Rappel à l’ordre au sujet de la pub pour les jeux en ligne
Le Conseil supérieur de l’audiovisuel a demandé il y a quelques jours à la station de radio RMC de respecter la législation qui interdit à ce jour la publicité en faveur des sites de jeux de hasard et de paris en ligne, selon une décision publiée jeudi 22 avril sur son site.
Le CSA précise dans son courrier que RMC a annoncé à plusieurs reprises la prochaine diffusion d’une nouvelle émission intitulée « Les Paris de RMC » consacrée aux pronostics sportifs « en partenariat avec le site de jeux et de paris en ligne Unibet ».Or, souligne le CSA, l’activité d’Unibet, un groupe suédois dont les activités dans le jeu ont rapporté 123,4 millions d’euros brut en 2008, « est illégale en France dans l’état actuel de la législation » qui interdit notamment les loteries et les jeux de hasard, à l’exception de ceux organisés par l’Etat français, c’est à dire ceux organisés par la Française des Jeux et le PMU. En réaction, le groupe RMC a fait notamment valoir que la plupart des ses concurrents, notamment Europe 1, du groupe Lagardère, ont déjà braver la loi.

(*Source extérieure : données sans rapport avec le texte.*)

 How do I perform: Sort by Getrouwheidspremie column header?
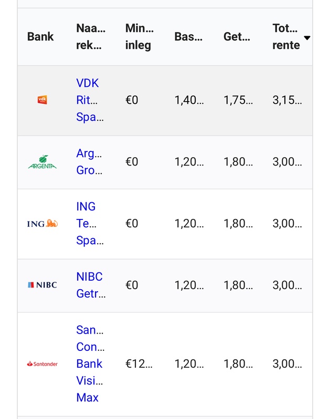coord(238,37)
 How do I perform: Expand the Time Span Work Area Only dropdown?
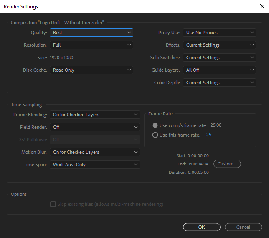pos(95,165)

Europe 1 a notamment reçu une lettre de mise en garde par le CSA après la diffusion d’une publicité le 17 avril dernier pour un site de paris et de jeux en ligne. De plus, les stations de radio font valoir que la loi va prochainement changer, ce qui est exact. En l’occurrence, sous la pression de la Commission Européenne, la France s’est résolue à libéraliser le marché des jeux en ligne à partir du 1er janvier 2010. A partir de cette date, la publicité pour les sites de jeux en ligne sera légale. D’ici là, ce n’est pas le cas.
Pourtant, le cas de RMC ou encore d’Europe 1 n’est pas isolé. En effet, depuis plusieurs semaines, les stations de radio ou les quotidiens gratuits nouent des partenariats avec des sites de jeux en ligne afin d’être dans la meilleure position possible en janvier 2010. Ils ont notamment également fait de la publicité pour ces sites, c’est le cas des quotidiens gratuits Metro France et Direct Matin.
Jusque là, le CSA avait été plutôt clément mais face à cette fronde généralisé, il n’a pas exclu de sévir. En effet, même si la loi va changer, entre temps, il convient de la respecter. Pour les médias, la tentation est grande puisque les recettes publicitaires fondent en raison de la crise économique et qu’ils ont à portée ces revenus potentiels qui ne sont pas encore légaux. Il s’agit également pour eux de se positionner avant la libéralisation de l’année prochaine pour ne pas être marginalisé.